Everyone gravitates to their own song of the summer, whether it’s about espresso or perfume or being so attractive you compare yourself to a steamy container of takeout. My own pick, MJ Lenderman’s “She’s Leaving You,” is about a cheating husband having a midlife crisis. To each their own! The Asheville musician and Wednesday guitarist delivers a crunchy, hypnotic riff reminiscent of early Car Seat Headrest, alongside a refrain that will linger in your brain for days. And like Phoebe Bridgers’ “Moon Song,” it contains a sarcastic reference to Eric Clapton — a key ingredient if you’re looking to write a great indie rock song in the 2020s. —A.M.

Billie Eilish, ‘Birds of a Feather’

I read something once that proposed the idea of framing time in terms of summers, rather than years. Thinking about having, for example, four summers of your twenties left — instead of four years — makes the span of time seem so much more fragile, more fleeting. Billie Eilish encapsulates this exact feeling on “Birds of a Feather,” the impassioned fan-favorite from her third studio album, Hit Me Hard and Soft. “Can’t change the weather, might not be forever/But if it’s forever, it’s even better,” she sings. Eilish makes every moment count. There’s not a single note wasted or a lyric delivered without the full catharsis of all-consuming love. Time, she recognizes, passes just as quickly when you’re watching sand drain into the bottom of an hourglass as it does when you’re sinking your feet into those same grains at the beach. It’s better spent living and loving. —L.P.

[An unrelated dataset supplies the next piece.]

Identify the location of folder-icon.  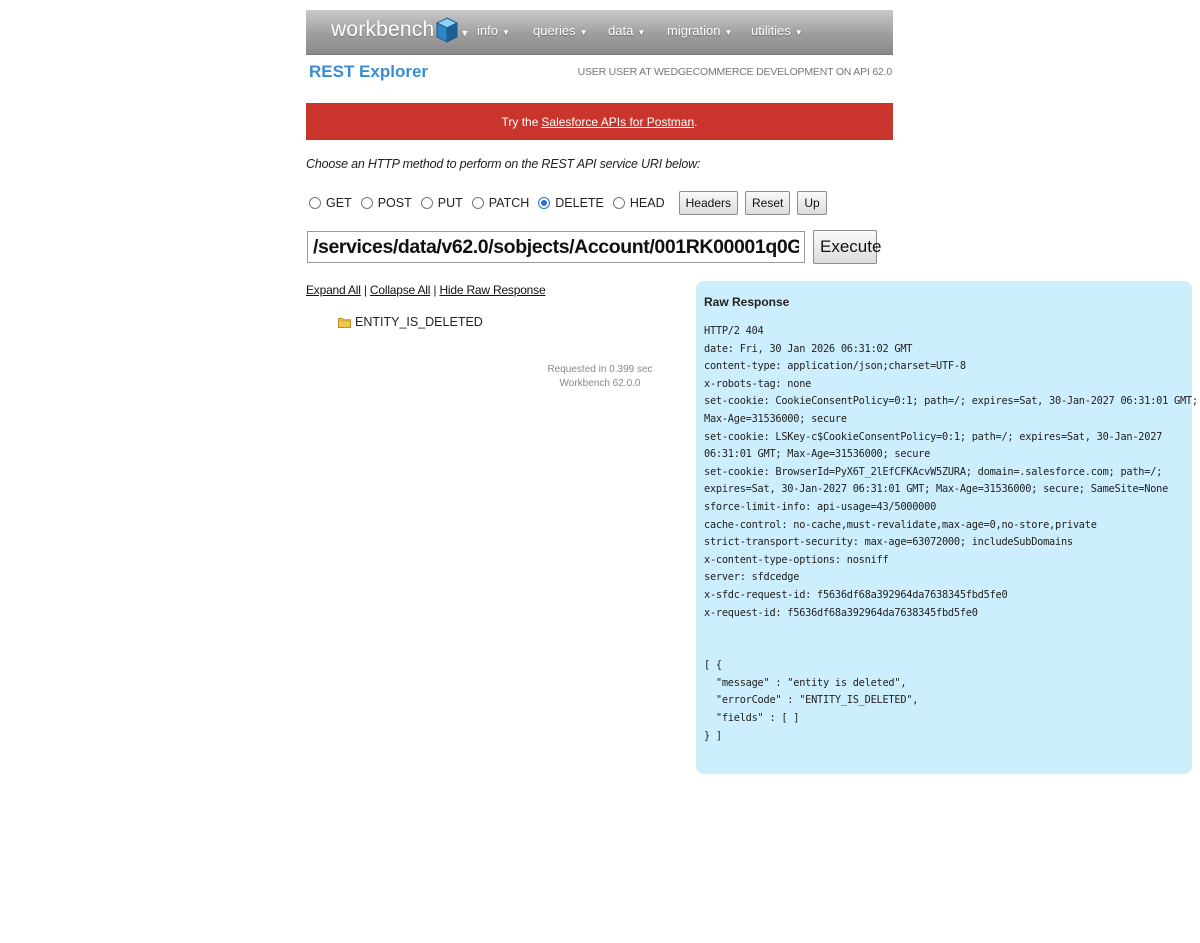
(344, 322). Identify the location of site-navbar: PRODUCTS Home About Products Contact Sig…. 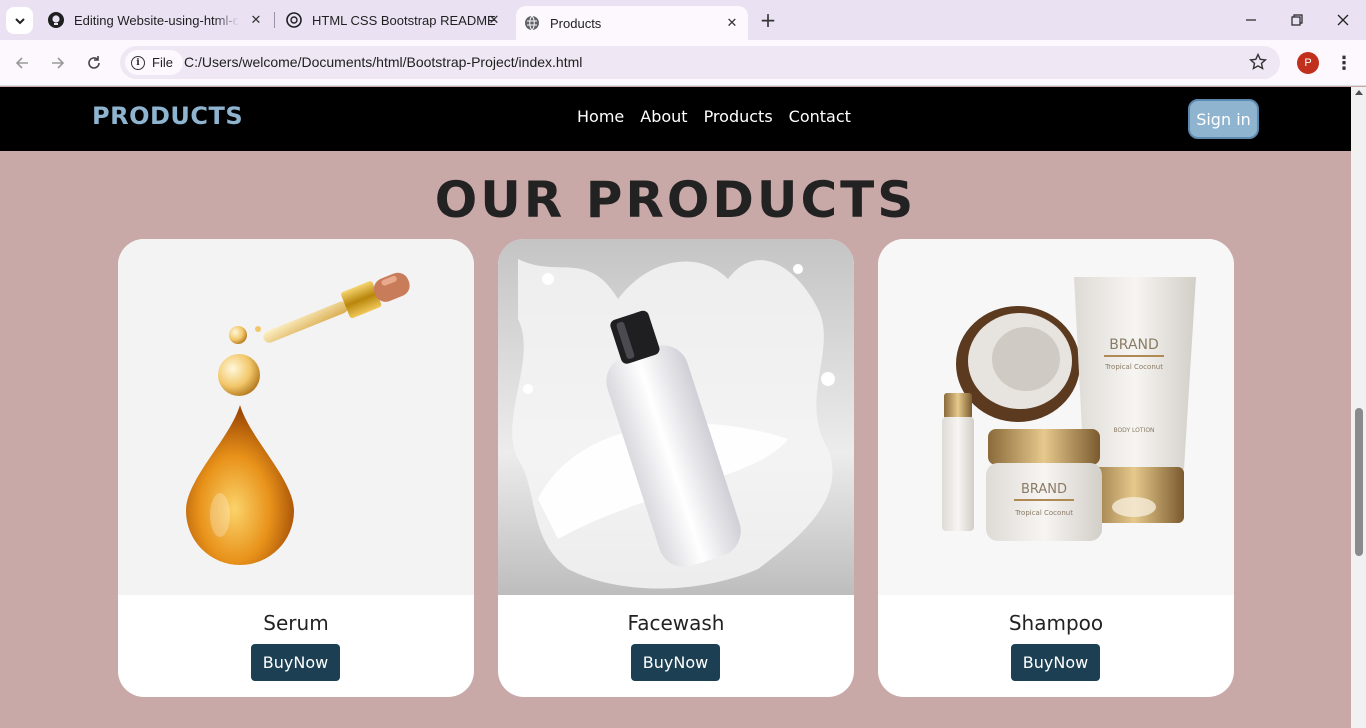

Zach Bryan feat. Bruce Springsteen, ‘Sandpaper’

Even under cloudless skies and a blazing sun, there’s always room for some ruminative melancholy — “the other side of summer,” as Elvis Costello once called it. “Winter was a drag,” Zach Bryan sings on the appropriately gritty half-love-song “Sandpaper,” over a beat borrowed from Bruce Springsteen’s “I’m on Fire,” “Spring was a friend/I’ll love you ‘til summer comes back again.” Then Springsteen himself arrives to share the vocals, with a delivery that carries the full weight of amassed decades, and the song deepens into a conversation between a wearier older man and his younger counterpart. “They’ve been trying to smooth me out/For 27 seasons now,” they each sing — and you get the sense that even after 70-something seasons, it didn’t work. —B.H.